LETTER AMENDMENT NO. 2

Dated as of September 21, 2010

HSBC Bank USA, National Association

452 Fifth Avenue, 8th Floor

New York, NY 10018

Attention: Thomas Foley, Managing Director

Ladies and Gentlemen:

We refer to the 3-Year Letter of Credit Agreement dated as of May 6, 2005 (such 3-Year Letter of Credit Agreement, as heretofore amended, the “Letter of Credit Agreement”) among the undersigned and you. Capitalized terms not otherwise defined in this Letter Amendment No. 2 (this “Letter Amendment”) have the same meanings as specified in the Letter of Credit Agreement.

It is hereby agreed by you and us that the Letter of Credit Agreement is, effective as of the date of this Letter Amendment, hereby amended as follows:

(a) The definition of “Termination Date” in Section 1.01 is hereby amended to read in its entirety as follows:

Termination Date” means the first to occur of (i) the second anniversary of the date of Amendment No. 2, (ii) the date the LC Issuer receives irrevocable written notice from the Company of the termination of its right to request Letters of Credit hereunder, or (iii) the date the obligation of the LC Issuer to issue Letters of Credit is terminated pursuant to Section 7.01 hereof.

(b) The definition of “Applicable Margin” in Section 1.01 is hereby amended to read in its entirety as follows:

Applicable Margin” means 0.40% per annum.

(c) Section 1.01 is amended by adding in appropriate alphabetical order the following definition:

Amendment No. 2” means the Letter Amendment No. 2 dated as of September 21, 2010 to this Agreement.
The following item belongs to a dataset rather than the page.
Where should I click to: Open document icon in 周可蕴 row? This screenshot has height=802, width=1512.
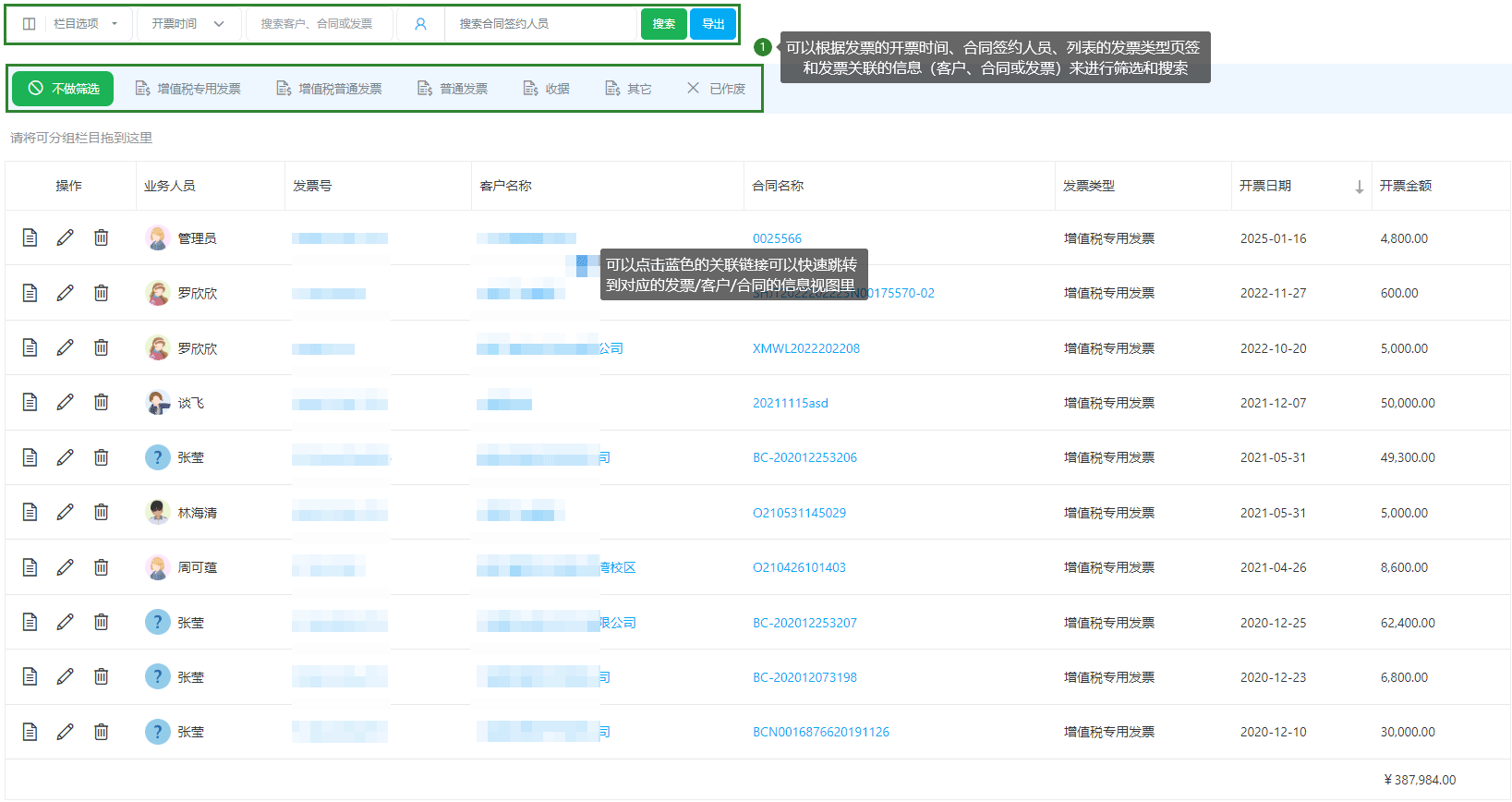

We hereby represent and warrant to you as follows:

(a) The representations and warranties contained in Section 5.01 of the Letter of Credit Agreement (except for the representation and warranties contained in Sections 5.01(e) and (f) thereof), as amended by this Letter Amendment, are true and correct in all material respects on and as of the date hereof, before and after giving effect to this Letter Amendment, as though made on and as of such date, except to the extent that any such representation or warranty is stated to relate to an earlier date, in which case such representation or warranty shall be true and correct in all material respects on and as of such earlier date;


(b) The Consolidated balance sheets of the Company and its Subsidiaries as of January 30, 2010, and the related Consolidated statements of income and retained earnings of the Company and its Subsidiaries for the Fiscal Year then ended, certified by Deloitte & Touche LLP, when taken as a whole fairly present the Consolidated financial condition of the Company and its Subsidiaries as at such date and the results of the operations of the Company and its Subsidiaries for the period ended on such date, all in accordance with GAAP;

(c) Since January 30, 2010, there has been no Material Adverse Change; and

(d) No event has occurred and is continuing, or would result from entering into this Letter Amendment, which constitutes an Event of Default or Default.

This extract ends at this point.